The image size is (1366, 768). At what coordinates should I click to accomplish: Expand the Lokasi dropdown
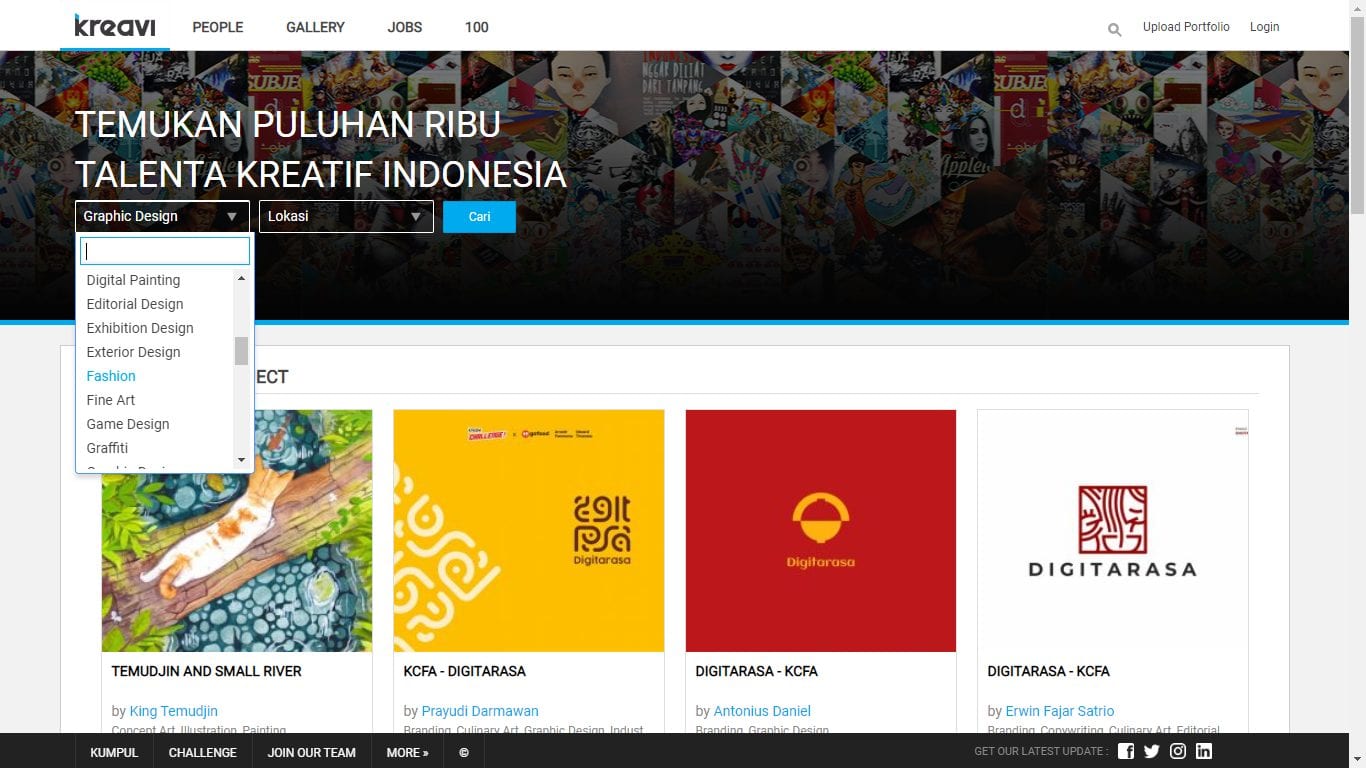point(346,216)
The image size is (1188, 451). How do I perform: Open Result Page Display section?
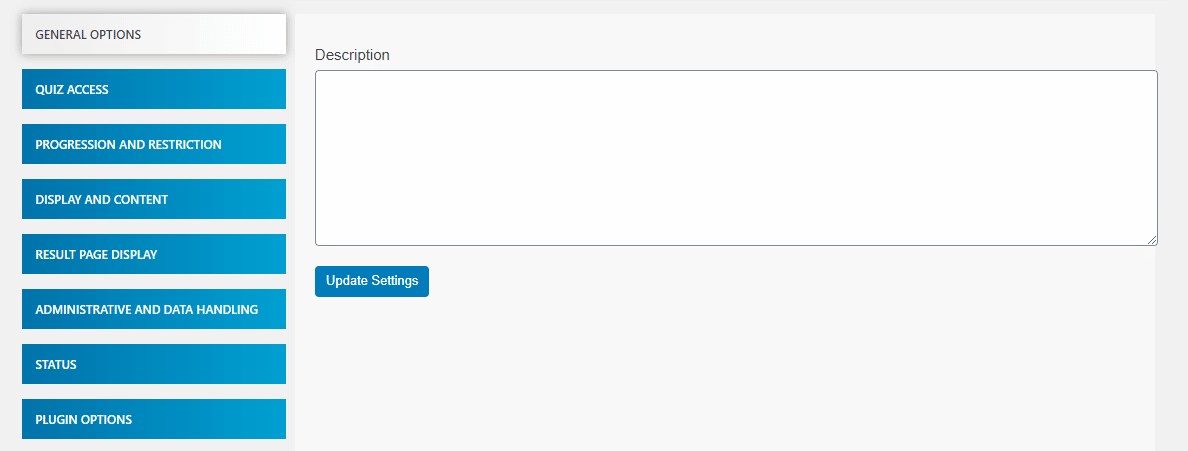[x=154, y=254]
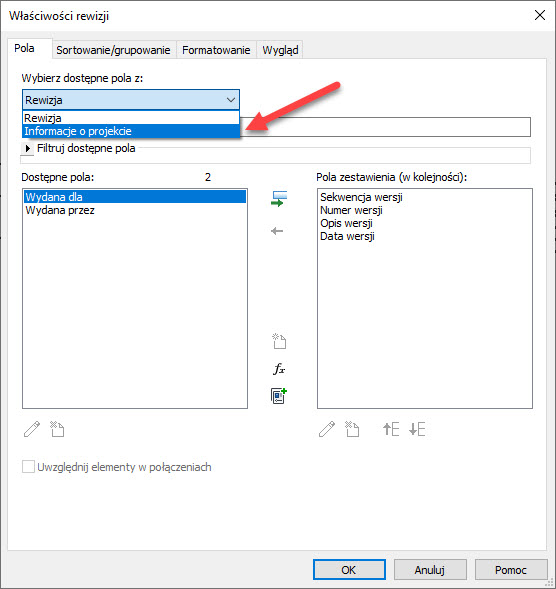
Task: Click the remove parameter left arrow icon
Action: tap(277, 231)
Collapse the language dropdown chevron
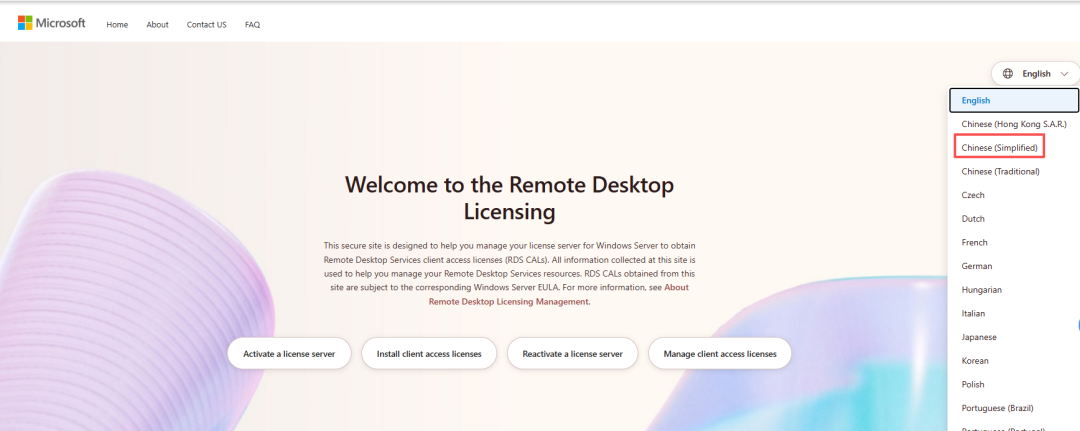The image size is (1080, 431). click(x=1064, y=74)
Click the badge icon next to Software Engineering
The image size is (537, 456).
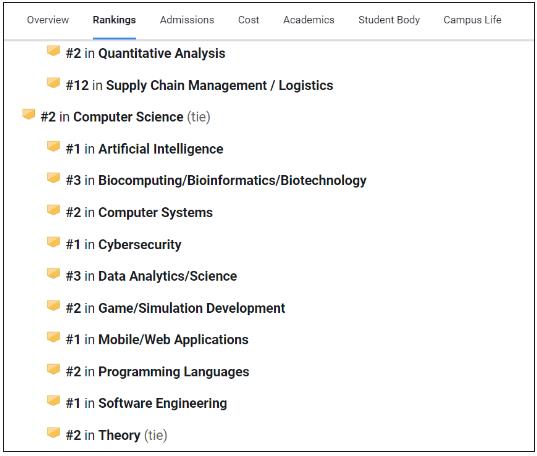pyautogui.click(x=53, y=400)
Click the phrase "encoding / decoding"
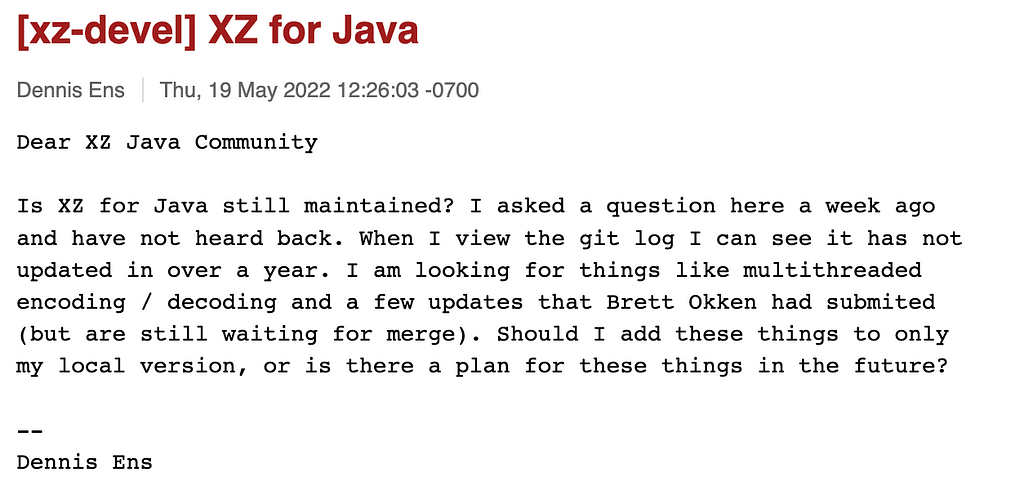This screenshot has height=477, width=1024. (147, 302)
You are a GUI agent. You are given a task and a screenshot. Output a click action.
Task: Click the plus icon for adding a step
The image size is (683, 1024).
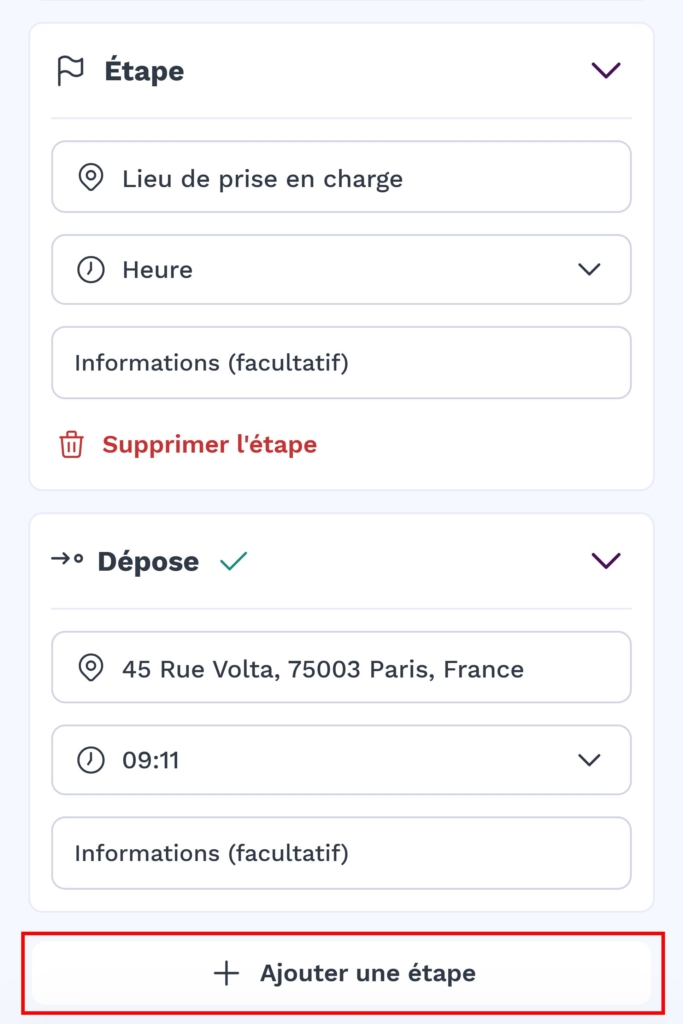[227, 973]
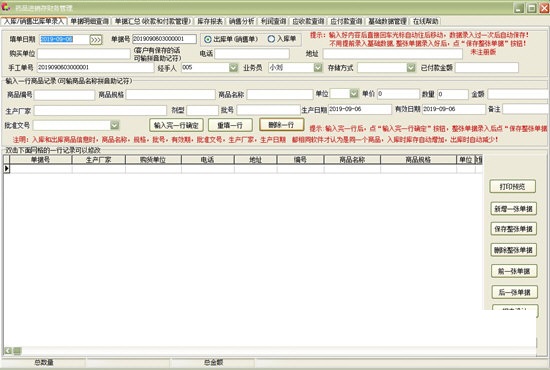550x370 pixels.
Task: Click the >>> date picker button
Action: pos(96,40)
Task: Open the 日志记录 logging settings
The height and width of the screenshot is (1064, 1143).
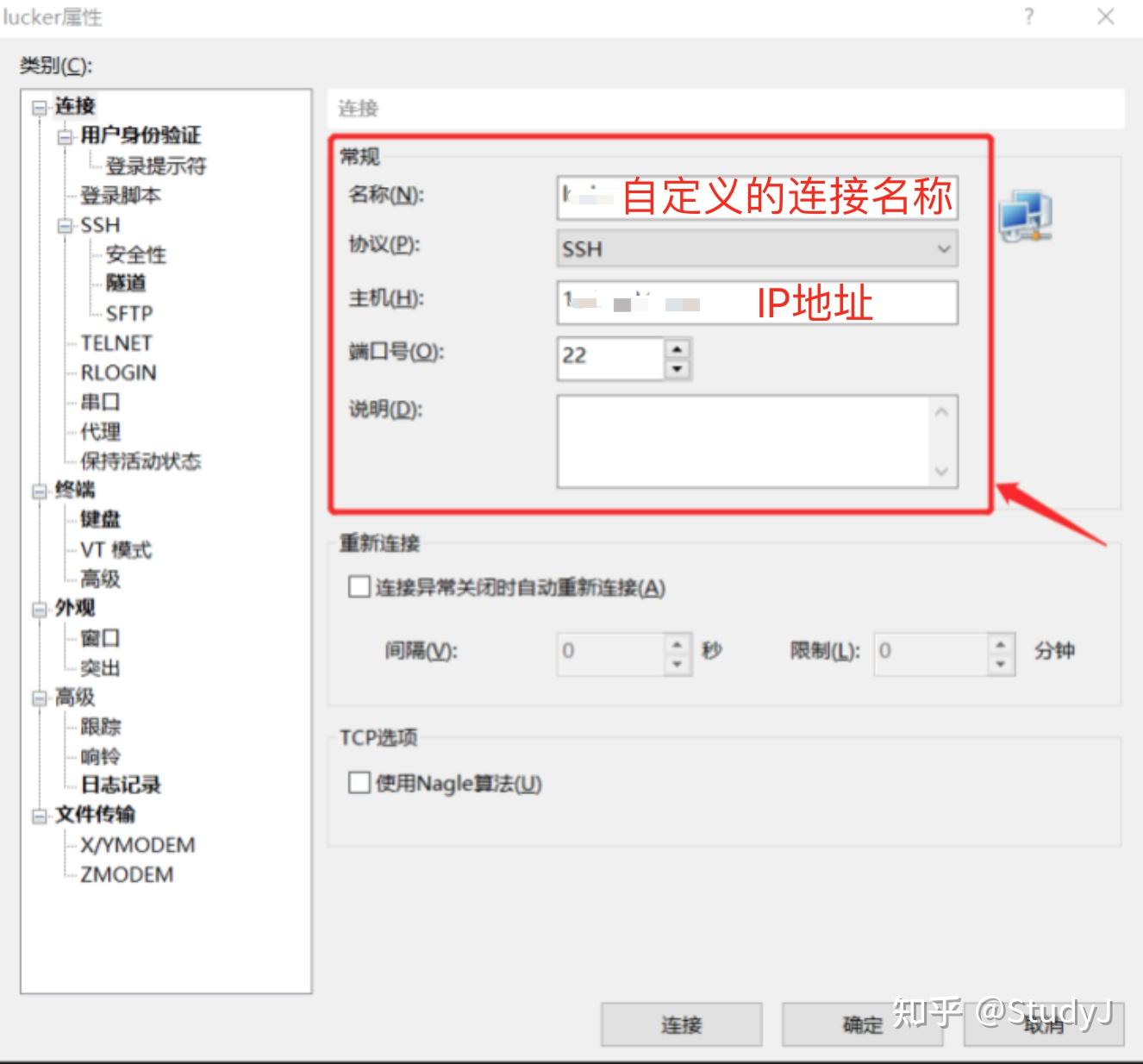Action: (120, 785)
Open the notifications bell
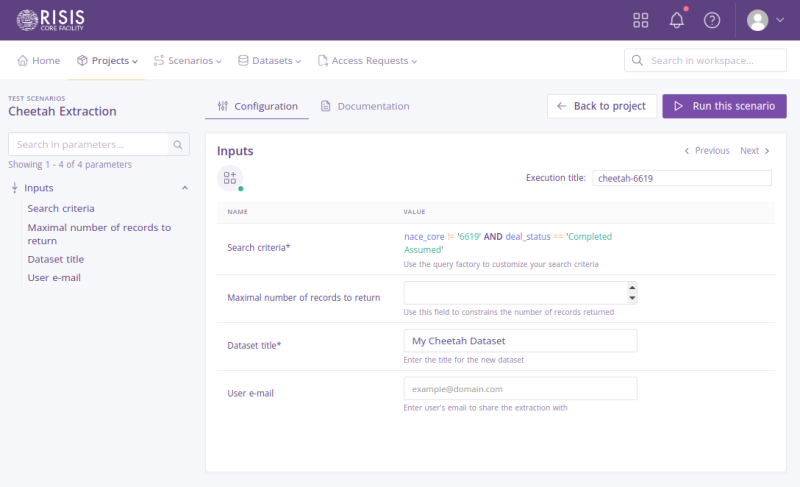Image resolution: width=800 pixels, height=487 pixels. pyautogui.click(x=677, y=20)
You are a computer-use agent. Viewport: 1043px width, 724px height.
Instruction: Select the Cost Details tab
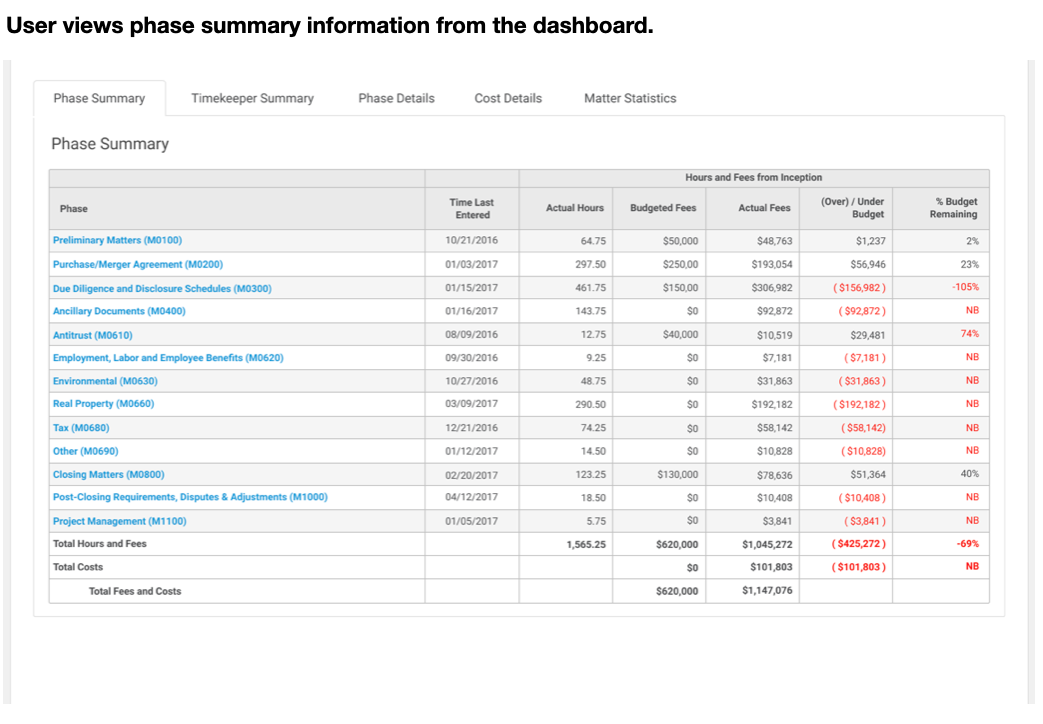tap(508, 98)
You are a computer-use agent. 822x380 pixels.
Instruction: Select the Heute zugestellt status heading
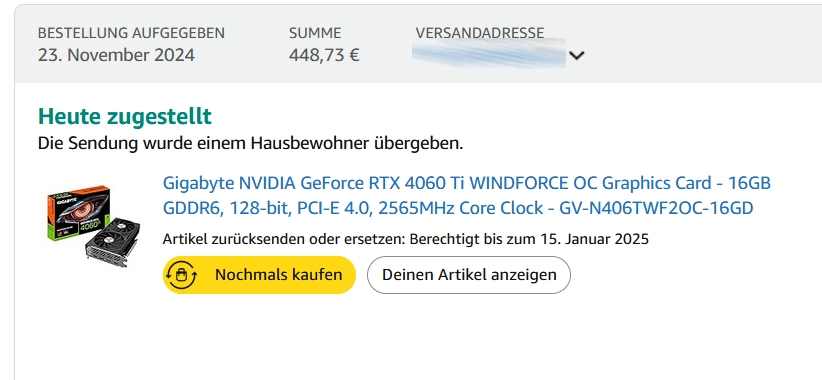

------------------------------------------------------------------------

• What you will do
Write out all the entries word for word, but drop the pictures.

• Solution to this problem
The image size is (1366, 768). At what coordinates should I click to accomplish: Expand the Lokasi dropdown
point(346,216)
The image size is (1188, 451). How do I perform: Open Result Page Display section?
[x=154, y=254]
Task: Click the remove parameter left arrow icon
Action: tap(277, 231)
Collapse the language dropdown chevron
The image size is (1080, 431). click(x=1064, y=74)
Click the badge icon next to Software Engineering
The image size is (537, 456).
pyautogui.click(x=53, y=400)
Click the phrase "encoding / decoding"
This screenshot has height=477, width=1024. (147, 302)
You are a GUI agent. You are given a task and a screenshot. Output a click action.
Task: Click the plus icon for adding a step
The image size is (683, 1024).
[227, 973]
550x370 pixels.
Task: Click the >>> date picker button
Action: pos(96,40)
Task: Open the 日志记录 logging settings
The height and width of the screenshot is (1064, 1143).
Action: (120, 785)
Open the notifications bell
Image resolution: width=800 pixels, height=487 pixels. pyautogui.click(x=677, y=20)
You are a computer-use agent. Viewport: 1043px width, 724px height.
Instruction: Select the Cost Details tab
tap(508, 98)
You are a computer-use agent. 822x380 pixels.
Instruction: Select the Heute zugestellt status heading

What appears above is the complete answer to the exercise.